Healthcare providers, which includes medical doctors. dentists, specialty practioners (i.e. mental psychologists, chiropractors) and other allied health professionals can all be considered major stakeholders in the healthcare policy formulation and decision making process. There currently exists huge, voluntary membership organizations which represent these various stakeholders. For example, the American Medical Association is “the voice” of physician providers in the United States.

Formulation of healthcare policy, which in many cases for providers is focused on payment, is important to this stakeholder group. Medicare, which is a U.S. government operated healthcare program, is often criticized for its low payment per procedure ratio by this group (Macgillis, 2009).

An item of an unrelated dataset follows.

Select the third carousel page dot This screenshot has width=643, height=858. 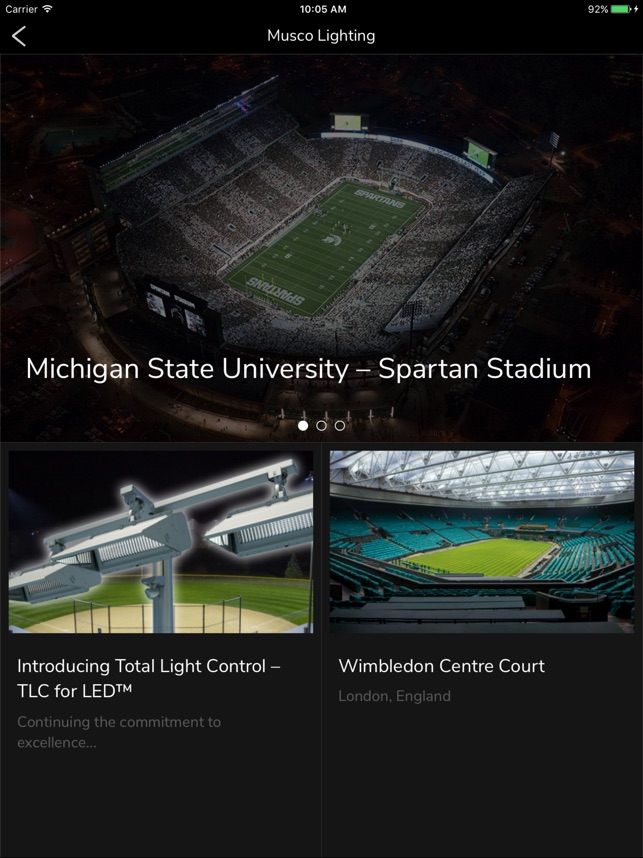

Government & Insurance Providers

The government, both state and federal, can be considered major stakeholders in healthcare policy making. As discussed earlier in this paper, some 83 million Americans receive some type of health coverage from governmental entities. An example of this can be found in Medicare, which is a joint health insurance program that is paid for by the Federal government and state governments. Primarily, Medicare covers people who are 65 years of age or older. According to Medicare.gov, the program currently covers over 40 million Americans (Medicare, 2010).             It makes sense that the government would be a major stakeholder in healthcare policy decision making as the government is one of the larger players.

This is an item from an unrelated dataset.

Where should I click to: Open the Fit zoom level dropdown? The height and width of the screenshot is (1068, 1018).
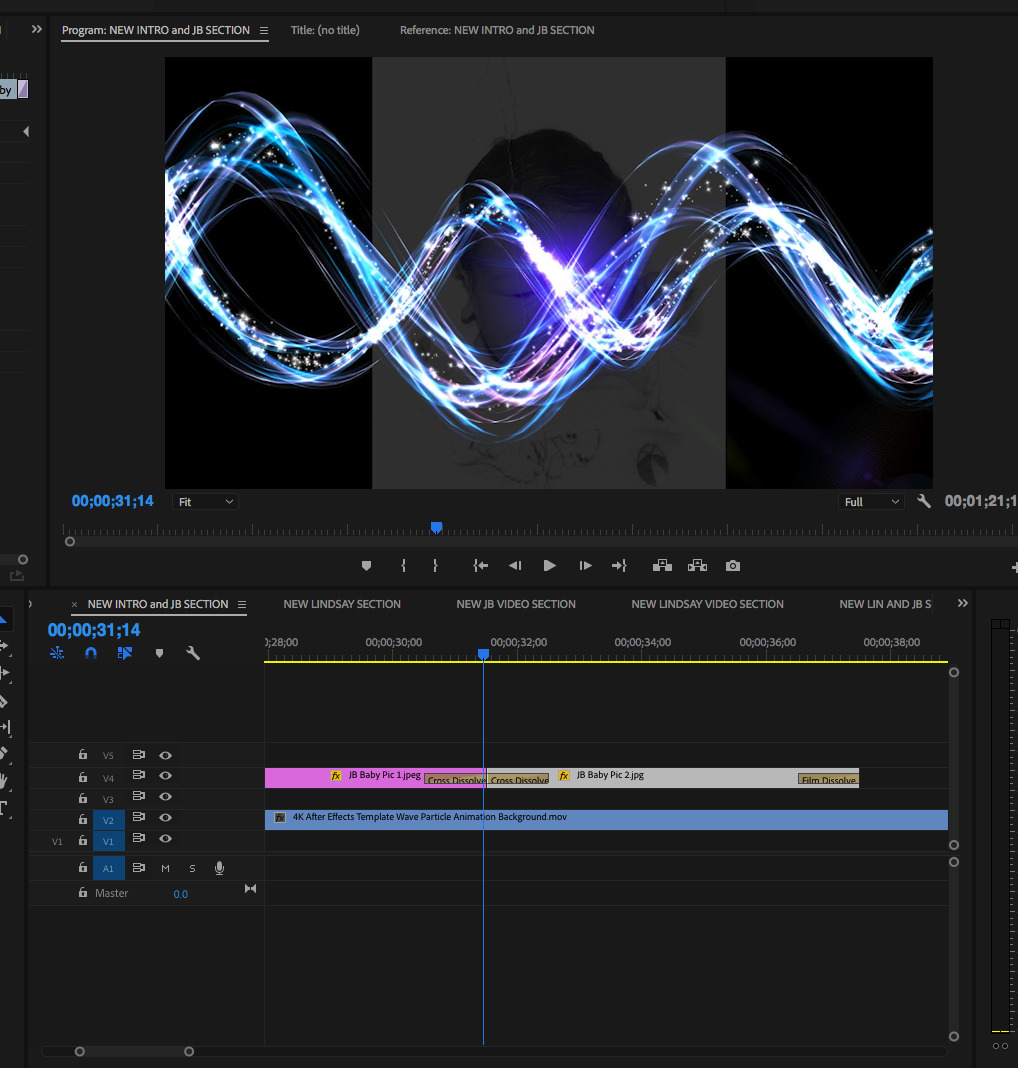tap(206, 502)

Insurance providers, such as Blue Cross and Blue Shield. Aetna, Cigna and many others are also “major” stakeholders in healthcare policy and decision making. This writer would also like to point out that insurance providers are also very influencial in the healthcare policy and law decision making process. These corporations have billions of dollars to donate to political campains and efforts that are designed to help shape public health policy debate among the public and lawmakers.


As mentioned at the beginning of this paper, everyone can be considered a stakeholder in healthcare policy decision making. Everyone means the general public. Much of the law regarding public health is conerned with health adminstration, wellness promotion and disease prevention. Collectively, it is the public that most major healthcare initiatives are aimed at. An example of this might be the Centers for Disease Control and Prevention urging people to recieve their annual influenza immunmization shot. Laws and policies, in general terms. are designed to promote public health and prevent illness.

Reflective Conclusion

There are many stakeholders involved in public health policy formulation and decision making in the United States. These include patients, healthcare providers, the government and insurance providers and of course, the general public. It is noteworthy to point out that money has a major influence on shaping the debate of healthcare policy and law in the United States as witnessed in the recent healthcare reform that became law in 2010. There are of course other stakeholders that are on a smaller scale, such as medical equipment providers, healthcare advertisers and so forth. This paper focused on the major stakeholders in  healthcare policy decision making on the larger view.


Macgillis, A. (2009, October 13). Mayo Clinic Faulted for Limiting Medicare Patients.       Retrieved November 27, 2010, from Washington Post:             http://www.washingtonpost.com/wp-            dyn/content/article/2009/10/12/AR2009101202803.html

Medicare . (2010). Medicare eligibility. Retrieved November 27, 2010, from           www.medicare.gov: www.medicare.gov

Teitbaum, J., & Wilensky, S. (2007). Essentials of health policy and law. Boston: Jones and           Bartlett.